• [WHAT TO PRODUCE]:
Give back only the lines from the one with "Given: Tick the checkbox for 2号版房-唐春燕" through the last line of the data, exactly as they appear.

________________

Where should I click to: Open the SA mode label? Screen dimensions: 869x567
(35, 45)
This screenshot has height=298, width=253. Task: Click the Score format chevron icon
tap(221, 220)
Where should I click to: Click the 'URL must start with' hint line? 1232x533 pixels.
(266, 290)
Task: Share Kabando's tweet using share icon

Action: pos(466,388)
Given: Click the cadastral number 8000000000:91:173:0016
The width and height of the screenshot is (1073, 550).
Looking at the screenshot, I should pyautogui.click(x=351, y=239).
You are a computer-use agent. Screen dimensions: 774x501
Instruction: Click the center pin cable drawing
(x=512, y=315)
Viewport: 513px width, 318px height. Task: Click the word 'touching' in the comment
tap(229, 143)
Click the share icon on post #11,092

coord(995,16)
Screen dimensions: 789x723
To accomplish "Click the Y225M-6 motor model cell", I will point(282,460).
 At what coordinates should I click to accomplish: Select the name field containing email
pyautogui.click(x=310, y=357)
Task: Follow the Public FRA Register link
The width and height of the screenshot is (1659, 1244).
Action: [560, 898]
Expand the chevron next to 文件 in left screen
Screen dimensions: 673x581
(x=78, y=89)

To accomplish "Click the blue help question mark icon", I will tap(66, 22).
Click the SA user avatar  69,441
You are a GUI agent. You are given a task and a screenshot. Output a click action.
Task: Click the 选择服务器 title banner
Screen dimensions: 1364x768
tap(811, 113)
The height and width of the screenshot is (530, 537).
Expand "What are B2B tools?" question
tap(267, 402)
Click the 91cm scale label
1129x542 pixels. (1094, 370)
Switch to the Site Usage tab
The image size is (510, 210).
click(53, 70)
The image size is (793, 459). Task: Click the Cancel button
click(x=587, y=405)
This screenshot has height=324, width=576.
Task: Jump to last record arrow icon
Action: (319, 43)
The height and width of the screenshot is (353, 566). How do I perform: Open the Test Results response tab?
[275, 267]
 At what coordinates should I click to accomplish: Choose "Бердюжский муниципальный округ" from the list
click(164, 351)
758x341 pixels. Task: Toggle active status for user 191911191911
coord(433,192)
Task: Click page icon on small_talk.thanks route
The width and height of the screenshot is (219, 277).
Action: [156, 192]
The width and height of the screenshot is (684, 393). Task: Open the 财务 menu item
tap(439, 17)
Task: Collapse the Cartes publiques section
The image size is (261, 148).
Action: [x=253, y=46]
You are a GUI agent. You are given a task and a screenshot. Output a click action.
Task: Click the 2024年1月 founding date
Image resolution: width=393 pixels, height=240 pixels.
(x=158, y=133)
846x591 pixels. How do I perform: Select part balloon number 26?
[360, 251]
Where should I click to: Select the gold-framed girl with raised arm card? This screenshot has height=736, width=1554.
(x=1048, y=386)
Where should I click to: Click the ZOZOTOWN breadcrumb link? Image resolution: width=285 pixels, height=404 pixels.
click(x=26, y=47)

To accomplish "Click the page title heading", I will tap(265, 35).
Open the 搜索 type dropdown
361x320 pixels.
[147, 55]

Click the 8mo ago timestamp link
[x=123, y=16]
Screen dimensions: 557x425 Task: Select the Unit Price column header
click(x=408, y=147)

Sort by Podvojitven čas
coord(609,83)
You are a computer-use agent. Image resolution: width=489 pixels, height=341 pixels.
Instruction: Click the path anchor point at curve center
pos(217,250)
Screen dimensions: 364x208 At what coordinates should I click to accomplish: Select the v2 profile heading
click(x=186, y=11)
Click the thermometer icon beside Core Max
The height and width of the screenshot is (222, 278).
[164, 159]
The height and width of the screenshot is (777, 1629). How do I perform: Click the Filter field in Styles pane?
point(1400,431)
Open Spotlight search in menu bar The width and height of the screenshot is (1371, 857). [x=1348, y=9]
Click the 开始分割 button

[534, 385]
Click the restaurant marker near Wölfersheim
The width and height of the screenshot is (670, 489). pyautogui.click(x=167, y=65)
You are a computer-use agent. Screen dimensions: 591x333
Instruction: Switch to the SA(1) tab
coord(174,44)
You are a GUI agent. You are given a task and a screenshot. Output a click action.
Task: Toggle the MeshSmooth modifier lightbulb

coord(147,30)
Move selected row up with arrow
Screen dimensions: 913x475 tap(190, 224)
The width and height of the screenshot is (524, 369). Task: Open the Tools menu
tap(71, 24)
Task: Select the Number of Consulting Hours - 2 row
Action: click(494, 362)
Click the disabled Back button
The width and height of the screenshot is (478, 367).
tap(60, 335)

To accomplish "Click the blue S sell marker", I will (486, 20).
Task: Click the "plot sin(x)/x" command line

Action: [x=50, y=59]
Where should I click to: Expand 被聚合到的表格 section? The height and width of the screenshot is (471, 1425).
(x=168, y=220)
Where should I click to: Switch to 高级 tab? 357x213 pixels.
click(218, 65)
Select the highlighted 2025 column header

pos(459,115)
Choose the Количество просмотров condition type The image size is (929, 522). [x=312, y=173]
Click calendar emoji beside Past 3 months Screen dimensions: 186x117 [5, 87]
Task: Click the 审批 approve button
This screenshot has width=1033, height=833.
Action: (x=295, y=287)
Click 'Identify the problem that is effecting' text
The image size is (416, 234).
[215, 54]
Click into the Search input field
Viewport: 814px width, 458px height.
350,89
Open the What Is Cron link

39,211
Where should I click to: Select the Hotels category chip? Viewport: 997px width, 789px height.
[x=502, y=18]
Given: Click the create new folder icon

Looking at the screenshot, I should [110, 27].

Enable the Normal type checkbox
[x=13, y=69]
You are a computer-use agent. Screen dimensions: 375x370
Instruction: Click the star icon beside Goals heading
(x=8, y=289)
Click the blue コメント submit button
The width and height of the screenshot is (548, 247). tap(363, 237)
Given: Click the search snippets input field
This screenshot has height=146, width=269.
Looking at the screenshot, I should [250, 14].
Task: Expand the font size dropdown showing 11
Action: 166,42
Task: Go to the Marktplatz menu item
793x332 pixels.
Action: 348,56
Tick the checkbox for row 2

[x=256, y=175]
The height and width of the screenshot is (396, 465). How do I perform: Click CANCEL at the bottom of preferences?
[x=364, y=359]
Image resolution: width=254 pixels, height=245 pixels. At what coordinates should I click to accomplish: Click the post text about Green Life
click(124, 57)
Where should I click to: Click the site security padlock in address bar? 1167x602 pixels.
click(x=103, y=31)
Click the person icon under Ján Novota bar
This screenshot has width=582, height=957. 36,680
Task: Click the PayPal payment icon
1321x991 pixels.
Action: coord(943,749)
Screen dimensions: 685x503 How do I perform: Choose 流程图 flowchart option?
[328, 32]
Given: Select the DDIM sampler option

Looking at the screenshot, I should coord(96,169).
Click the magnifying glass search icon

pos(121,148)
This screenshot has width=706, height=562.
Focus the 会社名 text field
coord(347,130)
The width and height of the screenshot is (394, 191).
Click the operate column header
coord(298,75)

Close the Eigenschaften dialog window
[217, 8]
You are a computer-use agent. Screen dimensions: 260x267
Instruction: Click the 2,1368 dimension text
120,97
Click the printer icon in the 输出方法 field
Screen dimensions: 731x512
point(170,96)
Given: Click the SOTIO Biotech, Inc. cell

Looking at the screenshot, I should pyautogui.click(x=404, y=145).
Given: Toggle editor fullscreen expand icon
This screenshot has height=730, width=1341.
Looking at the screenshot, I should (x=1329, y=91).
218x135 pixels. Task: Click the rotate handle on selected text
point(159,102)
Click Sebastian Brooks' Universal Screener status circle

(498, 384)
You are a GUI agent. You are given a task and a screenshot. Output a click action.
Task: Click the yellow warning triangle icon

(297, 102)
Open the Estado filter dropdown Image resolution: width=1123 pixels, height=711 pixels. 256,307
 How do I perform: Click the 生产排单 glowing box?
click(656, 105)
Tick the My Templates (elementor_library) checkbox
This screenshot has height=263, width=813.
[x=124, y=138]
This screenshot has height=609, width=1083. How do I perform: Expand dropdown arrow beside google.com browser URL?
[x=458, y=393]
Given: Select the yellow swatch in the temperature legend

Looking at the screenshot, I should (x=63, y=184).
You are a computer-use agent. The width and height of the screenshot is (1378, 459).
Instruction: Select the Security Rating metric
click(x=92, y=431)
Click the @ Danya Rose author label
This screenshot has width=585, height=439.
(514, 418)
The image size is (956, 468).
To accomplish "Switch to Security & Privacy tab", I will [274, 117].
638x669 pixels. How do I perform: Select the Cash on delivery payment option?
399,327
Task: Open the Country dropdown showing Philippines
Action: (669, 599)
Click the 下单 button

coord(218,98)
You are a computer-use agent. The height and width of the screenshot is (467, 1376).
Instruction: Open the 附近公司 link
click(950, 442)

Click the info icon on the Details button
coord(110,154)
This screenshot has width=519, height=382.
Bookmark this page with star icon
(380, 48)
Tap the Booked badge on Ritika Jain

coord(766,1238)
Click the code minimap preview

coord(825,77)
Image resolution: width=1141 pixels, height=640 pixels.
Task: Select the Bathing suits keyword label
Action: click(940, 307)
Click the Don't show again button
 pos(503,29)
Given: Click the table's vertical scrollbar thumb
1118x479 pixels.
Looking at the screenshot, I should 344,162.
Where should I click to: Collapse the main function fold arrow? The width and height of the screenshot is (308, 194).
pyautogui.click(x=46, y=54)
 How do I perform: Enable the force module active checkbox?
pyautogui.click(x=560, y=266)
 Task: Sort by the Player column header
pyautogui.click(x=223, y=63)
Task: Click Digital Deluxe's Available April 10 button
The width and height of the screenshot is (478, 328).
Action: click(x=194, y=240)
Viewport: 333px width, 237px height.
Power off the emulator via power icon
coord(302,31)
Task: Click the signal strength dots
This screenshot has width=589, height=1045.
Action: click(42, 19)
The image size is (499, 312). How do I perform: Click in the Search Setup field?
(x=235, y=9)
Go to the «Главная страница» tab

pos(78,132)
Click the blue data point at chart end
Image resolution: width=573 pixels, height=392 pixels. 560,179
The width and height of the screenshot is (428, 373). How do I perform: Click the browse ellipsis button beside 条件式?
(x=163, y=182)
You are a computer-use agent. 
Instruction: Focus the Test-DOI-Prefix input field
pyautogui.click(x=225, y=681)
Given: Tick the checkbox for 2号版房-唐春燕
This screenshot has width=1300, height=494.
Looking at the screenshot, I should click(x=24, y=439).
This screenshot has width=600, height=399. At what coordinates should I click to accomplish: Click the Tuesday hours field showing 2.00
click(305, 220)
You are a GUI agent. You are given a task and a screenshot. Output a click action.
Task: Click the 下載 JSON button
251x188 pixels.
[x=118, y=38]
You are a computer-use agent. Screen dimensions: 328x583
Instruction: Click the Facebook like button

________________

• [ANSWER AREA]:
Given: Tick the checkbox for 2号版房-唐春燕
This screenshot has width=1300, height=494.
Looking at the screenshot, I should click(x=24, y=439).
This screenshot has width=600, height=399. At what coordinates should I click to accomplish: Click the Tuesday hours field showing 2.00
click(305, 220)
You are a GUI agent. You are given a task and a screenshot. Output a click action.
Task: Click the 下載 JSON button
251x188 pixels.
[x=118, y=38]
You are a computer-use agent. Screen dimensions: 328x583
Instruction: Click the Facebook like button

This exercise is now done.